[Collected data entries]
^^^^

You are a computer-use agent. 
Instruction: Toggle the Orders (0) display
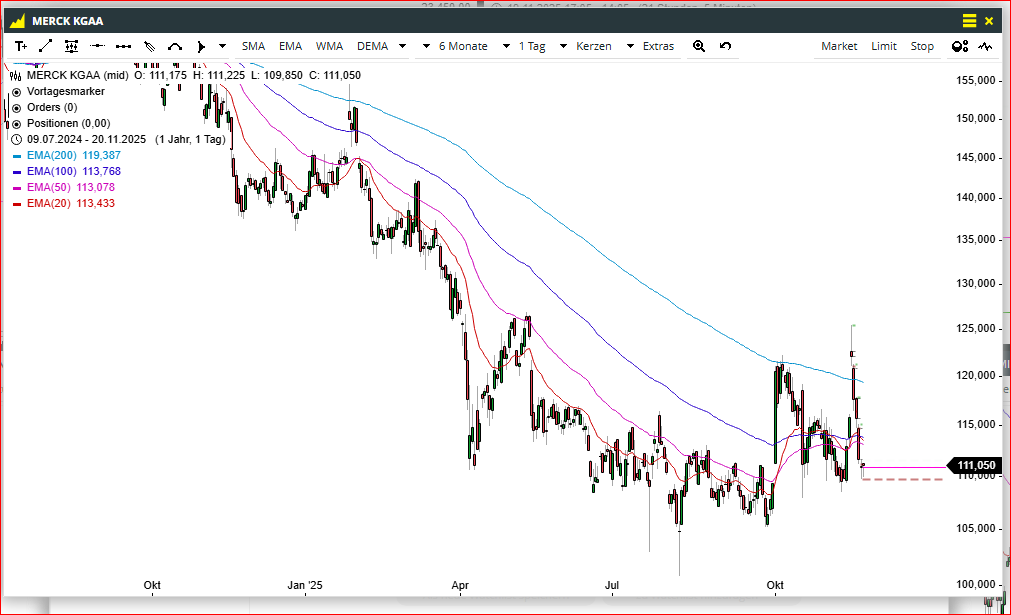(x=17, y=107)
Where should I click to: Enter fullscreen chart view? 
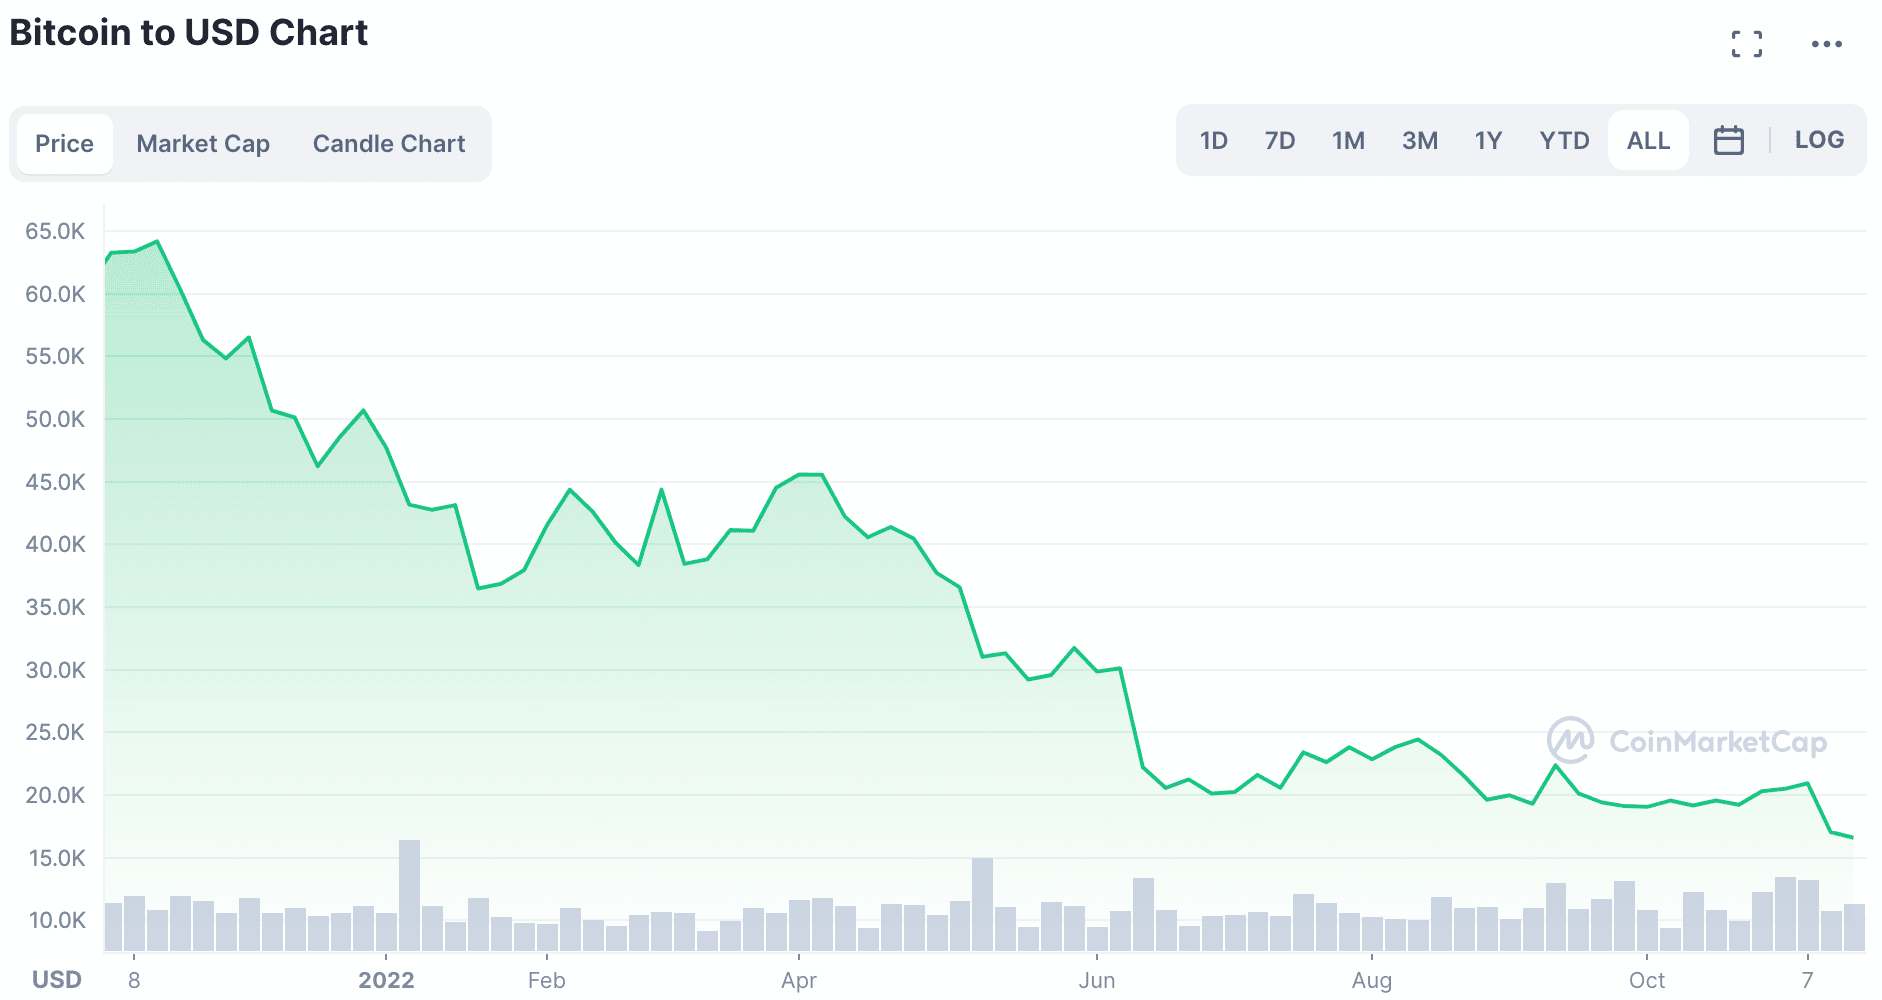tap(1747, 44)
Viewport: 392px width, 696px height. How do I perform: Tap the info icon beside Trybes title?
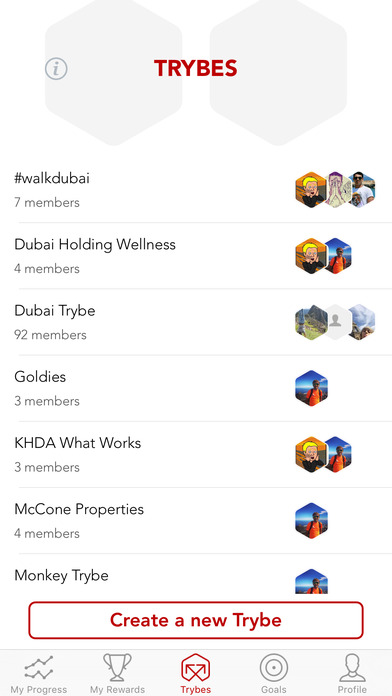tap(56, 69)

^^^^

DIRECTIONS. The records above need to be copied exactly, with the pictures left out.

OUTPUT.
You are a computer-use agent. 
Instruction: Toggle the Orders (0) display
(x=17, y=107)
Where should I click to: Enter fullscreen chart view? 
tap(1747, 44)
Viewport: 392px width, 696px height. How do I perform: Tap the info icon beside Trybes title?
tap(56, 69)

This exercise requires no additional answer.